### DATA SHOWN:
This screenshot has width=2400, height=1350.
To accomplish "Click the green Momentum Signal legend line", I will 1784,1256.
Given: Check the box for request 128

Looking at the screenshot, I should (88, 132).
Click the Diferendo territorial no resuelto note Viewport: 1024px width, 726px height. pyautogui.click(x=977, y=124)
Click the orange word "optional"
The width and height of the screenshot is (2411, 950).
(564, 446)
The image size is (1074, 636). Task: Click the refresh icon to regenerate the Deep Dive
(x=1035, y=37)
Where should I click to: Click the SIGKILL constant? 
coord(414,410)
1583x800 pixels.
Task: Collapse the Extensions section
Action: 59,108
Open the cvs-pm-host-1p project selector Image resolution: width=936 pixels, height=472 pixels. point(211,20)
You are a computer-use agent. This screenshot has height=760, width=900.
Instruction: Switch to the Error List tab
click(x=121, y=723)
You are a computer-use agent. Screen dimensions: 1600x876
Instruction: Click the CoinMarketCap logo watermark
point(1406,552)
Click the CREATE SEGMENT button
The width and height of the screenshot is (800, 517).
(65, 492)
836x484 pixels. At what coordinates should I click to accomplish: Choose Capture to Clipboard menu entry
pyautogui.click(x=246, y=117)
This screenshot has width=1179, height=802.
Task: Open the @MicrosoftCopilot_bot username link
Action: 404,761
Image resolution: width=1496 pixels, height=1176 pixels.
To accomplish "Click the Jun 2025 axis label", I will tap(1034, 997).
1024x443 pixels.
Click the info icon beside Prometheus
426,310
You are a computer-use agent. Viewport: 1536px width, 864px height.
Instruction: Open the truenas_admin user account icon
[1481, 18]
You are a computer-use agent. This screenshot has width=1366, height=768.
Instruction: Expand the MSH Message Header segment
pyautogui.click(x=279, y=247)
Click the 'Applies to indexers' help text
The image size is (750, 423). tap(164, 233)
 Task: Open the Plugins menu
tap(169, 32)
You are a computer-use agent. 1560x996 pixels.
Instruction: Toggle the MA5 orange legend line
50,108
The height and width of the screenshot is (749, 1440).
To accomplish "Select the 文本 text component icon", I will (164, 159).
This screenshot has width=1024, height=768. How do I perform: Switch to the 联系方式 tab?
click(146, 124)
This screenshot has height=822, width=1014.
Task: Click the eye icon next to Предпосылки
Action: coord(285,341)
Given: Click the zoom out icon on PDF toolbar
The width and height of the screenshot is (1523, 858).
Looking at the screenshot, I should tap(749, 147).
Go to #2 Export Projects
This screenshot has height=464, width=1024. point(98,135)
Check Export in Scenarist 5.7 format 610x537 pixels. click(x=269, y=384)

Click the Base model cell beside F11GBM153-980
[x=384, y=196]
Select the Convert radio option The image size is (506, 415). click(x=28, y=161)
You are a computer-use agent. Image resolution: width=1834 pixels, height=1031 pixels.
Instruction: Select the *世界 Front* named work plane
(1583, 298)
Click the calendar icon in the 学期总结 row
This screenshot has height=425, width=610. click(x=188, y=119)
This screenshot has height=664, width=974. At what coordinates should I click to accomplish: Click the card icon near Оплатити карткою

### TASK INSTRUCTIONS:
For each line in the entries that holds "resolution", return that line.

### ANSWER BOX:
Open the cvs-pm-host-1p project selector Image resolution: width=936 pixels, height=472 pixels. point(211,20)
Image resolution: width=1496 pixels, height=1176 pixels.
You are a computer-use agent. Image resolution: width=1834 pixels, height=1031 pixels.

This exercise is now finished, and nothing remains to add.